Provide diagnostic impressions or provisional diagnoses with key differentials and what data you still need. Outline a clear initial plan (modality, goals, frequency, safety steps, referrals/med eval as required). Note the duration or start–stop times, indicate whether the visit is in-person or telehealth, include the payer-required modifier (e.g., 95/GT), and explicitly state that this is the initial diagnostic evaluation for this episode.
For 90837, document the exact start and end times to substantiate a ≥53-minute psychotherapy session, noting any brief pauses if clinically relevant. Describe the specific interventions used (e.g., CBT restructuring, exposure work, trauma processing, skills coaching) and the problems or goals addressed so it’s clear what therapy was delivered.
Record the patient’s response level of engagement, insights, behavioral practice, barriers, and link this to observed changes in symptoms or functioning. Include an assessment of progress or status, citing any rating scales or risk updates completed during the visit. Close with a clear plan, including the next session’s cadence, targeted focus, assigned homework, and any coordination with prescribers or external supports, demonstrating how the session advances the ongoing treatment plan.

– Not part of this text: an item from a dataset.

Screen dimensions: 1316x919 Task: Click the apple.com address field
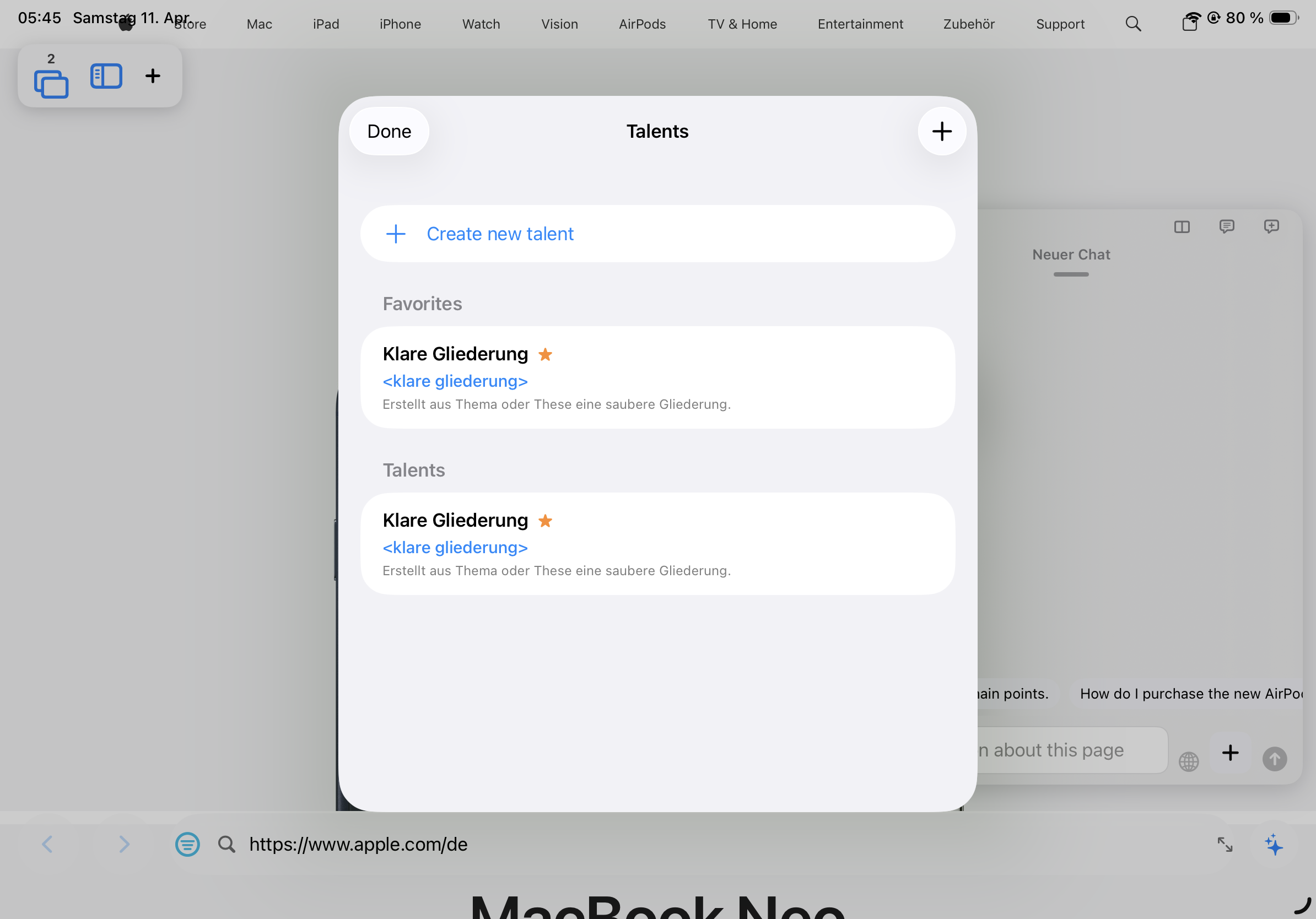(x=358, y=844)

Both CPT codes 90791 and 90837 can be provided via telehealth if permitted by the payer. When documenting telehealth sessions, note the platform/method used, that it was synchronous video (or audio if audio-only allowed by policy), and the patient’s consent to telehealth. Add the telehealth modifier (95 or GT) to the CPT code on the claim per payer guidelines. Many insurers, including Medicare, have parity for telehealth, so these codes are reimbursed similarly to in-person, provided you document properly.

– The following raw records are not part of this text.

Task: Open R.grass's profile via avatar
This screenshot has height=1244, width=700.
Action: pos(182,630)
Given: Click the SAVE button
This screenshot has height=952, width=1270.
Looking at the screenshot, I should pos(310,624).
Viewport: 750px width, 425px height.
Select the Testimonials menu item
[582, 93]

Rebates on both 90791 and 90837 are relatively high relative to other shorter or less intensive services, yet 90791 is generally rated a little higher since it is comprehensive. To use the example, the Medicare fee schedule of 2025 covers approximately $166.91 CPT 90791 (Psychiatric Diagnostic Evaluation) and $154.29 CPT 90837 (60-minute psychotherapy).
This indicates that at the beginning, an initial assessment is more resource-based (diagnosis and planning) compared to a regular therapy session. The payment of the private insurance will depend, however, 90837 will be more expensive than 90834 (45-minute therapy) and less expensive than 90791 per session. Providers need to know that the contracted rates vary depending on the insurer and area; it would be prudent to be aware of your fee schedule to estimate the revenue.
Even seasoned clinicians can run into billing issues with 90791 and 90837. Here are some common mistakes and how to avoid them:
Choosing between 90791 and 90837 comes down to intent and time: use 90791 to open a new episode with a comprehensive diagnostic evaluation (no medical services), and use 90837 for ≥53 minutes of substantive psychotherapy. Pair each code with the right note, a thorough intake for 90791, and a detailed therapy note with start–stop times for 90837 to demonstrate medical necessity and withstand payer review. Build a simple routine: verify coverage, follow payer rules on frequency and telehealth, select the correct alternative when applicable (90792 for med management; 90834 for 38–52 minutes; E/M + 90838 when prescribing), and self-audit for patterns that trigger scrutiny. When your coding, documentation, and policies align, denials drop, reimbursement is faster, and the record accurately reflects the care delivered, protecting both your patients and your practice. Clinics offering mental health billing services or psychiatry billing services should build standardized templates, train teams, and self-audit billing patterns to ensure compliant, accurate claims.